** START OF Provided passage **

Estate + Inheritance Tax Planning

Writing a Will is an essential part of your lifetime planning. However, making sure that your Will is tax efficient is equally as important when considering what you want to happen to your estate after you are gone.

As experienced Will and trust solicitors, we specialise in finding practical, intelligent solutions to help you plan, mitigate or avoid future liabilities of Inheritance Tax (IHT), capital gains tax and income tax. This can help to ensure your loved ones receive the maximum benefit from your estate when you pass away.

On your death, Inheritance Tax of 40% will be liable on the value of your estate over the Inheritance Tax threshold. If you think your combined assets will be worth more than the IHT threshold when you die (currently £325,000), you can maximise Inheritance Tax reliefs and exceptions with forward planning.

Our specialist estate planning solicitors can advise you on the various ways in which you can minimise Inheritance Tax liabilities. This includes the best use of gifts and exemptions, such as lifetime gifts, annual gifts and gifts to charity.

You can also use trusts to pass assets to others, such as your children, and invest in regulated financial and pension products.

Depending on the complexity of your financial affairs, you may also require financial advice. If so, we maintain a network of trusted professionals and can refer you to an independent financial planner who can advise you on a range of regulated products.

Get in touch with our estate and Inheritance Tax planning solicitors in Bristol

To speak to our specialist estate and Inheritance Tax planning solicitors in Bristol, contact us on 0117 325 2929 or complete our online enquiry form.

** END OF Provided passage **
** START OF Recorded information **

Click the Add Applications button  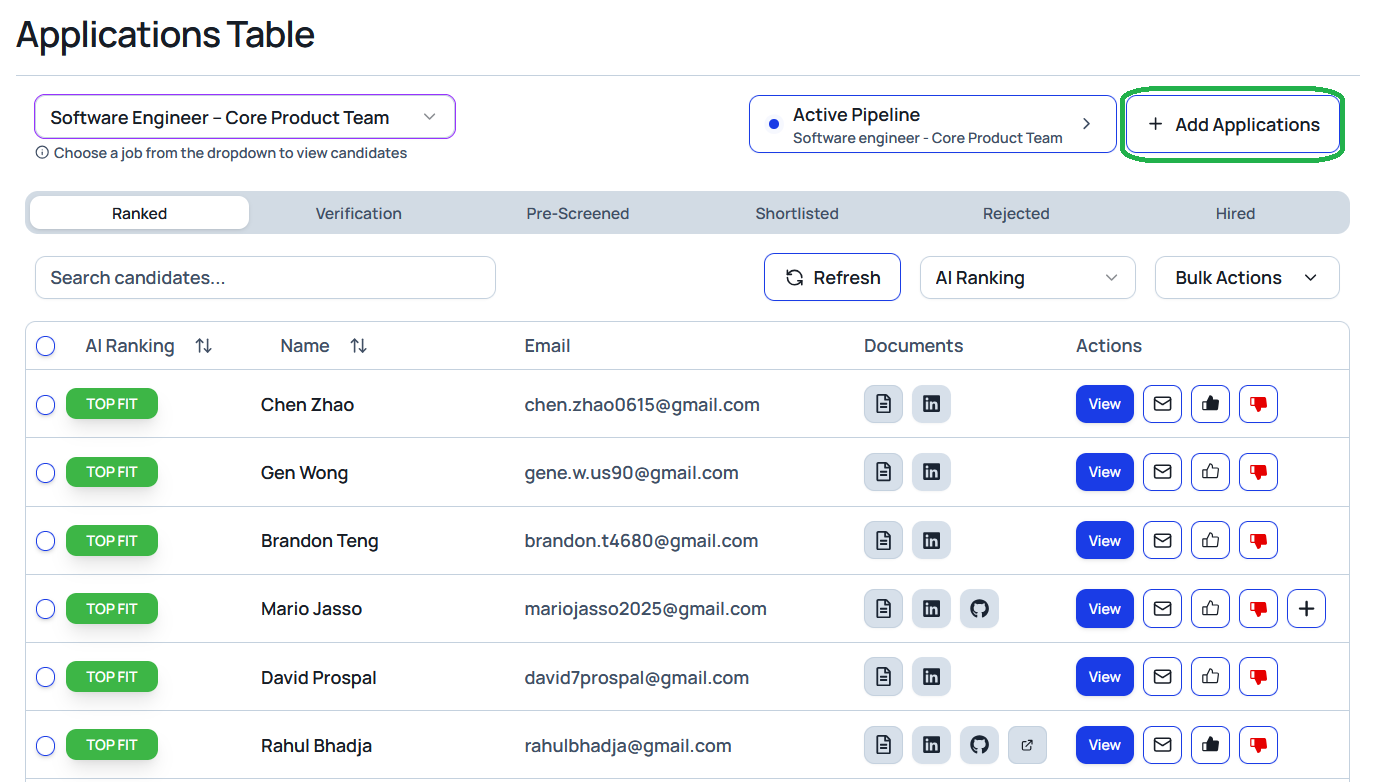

** END OF Recorded information **

> [Set exercise 1] Write out the Inheritance Tax planning passage word for word between "Estate + Inheritance" and "with forward planning.", inclusive.
> [Set exercise 2] Add the next part of the Inheritance Tax planning passage, following on from its final sentence.

> [Exercise output 1]
Estate + Inheritance Tax Planning

Writing a Will is an essential part of your lifetime planning. However, making sure that your Will is tax efficient is equally as important when considering what you want to happen to your estate after you are gone.

As experienced Will and trust solicitors, we specialise in finding practical, intelligent solutions to help you plan, mitigate or avoid future liabilities of Inheritance Tax (IHT), capital gains tax and income tax. This can help to ensure your loved ones receive the maximum benefit from your estate when you pass away.

On your death, Inheritance Tax of 40% will be liable on the value of your estate over the Inheritance Tax threshold. If you think your combined assets will be worth more than the IHT threshold when you die (currently £325,000), you can maximise Inheritance Tax reliefs and exceptions with forward planning.

> [Exercise output 2]
Our estate tax planning and Inheritance Tax planning services

We offer a comprehensive estate and Inheritance Tax planning service for people all over the UK from our offices in Bristol and South Gloucestershire. Our specialist lawyers can advise you on all of the available options for minimising your estate’s liability for Inheritance Tax and help you take the necessary steps to get the required provisions in place.

Using inheritance exemptions

If your estate is worth less than £325,000, it will be exempt from Inheritance Tax. For estates worth more than £325,000, only the portion of your estate above this threshold will be liable for Inheritance Tax.

However, there are various options that can allow you to increase the Inheritance Tax threshold for your estate. For example, if you leave your entire estate to your spouse or civil partner, there will usually be no Inheritance Tax to pay, while if you leave your home to your children, the threshold will raise to £450,000. Spouses and civil partners can also pool their personal exemptions, meaning a couple who leave their home to their children can potentially have a combined threshold of up to £900,000.

Our solicitors can advise you on which Inheritance Tax exceptions apply to your circumstances and make sure your Will is written in the right way to let you take advantage of all of the available provisions.

Making gifts

There are various types of gifts you can make that will not be considered part of your estate for Inheritance Tax purposes. This includes annual gifts up to a total of £3,000, small gifts of up to £250 and wedding gifts ranging from £1,000-£5,000, depending on who the recipient is.

You can also make larger one off gifts, whether of cash, property, shares or other assets. As long as these gifts are made more than seven years before you pass away (and certain other conditions are met), they should not be included in the value of your estate for Inheritance Tax.

Any gifts you make to charity will also normally not be included as part of your estate for Inheritance Tax. This allows you to ensure the maximum benefit for the causes you care about.

We can advise you on the use of gifts, ensuring you are able to help the people who love while helping to effectively minimise your estate’s liability for Inheritance Tax.

Using trusts to protect assets

There are various types of trusts you can use to protect assets from Inheritance Tax and ensure that your loved ones continue to receive the support they need long-term.

Wills trusts allow you to establish in your Will that certain assets will be placed into a trust upon your death. They are commonly used where two people share a house but each own distinct shares as ‘tenants in common’ or where there is a need to provide for the on-going care of a vulnerable dependant when you are no longer around.

Lifetime trusts allow you to set up a trust while you are still alive. There are various rules around using lifetime trusts, especially with respect to any assessment of your estate to determine your liability for care costs.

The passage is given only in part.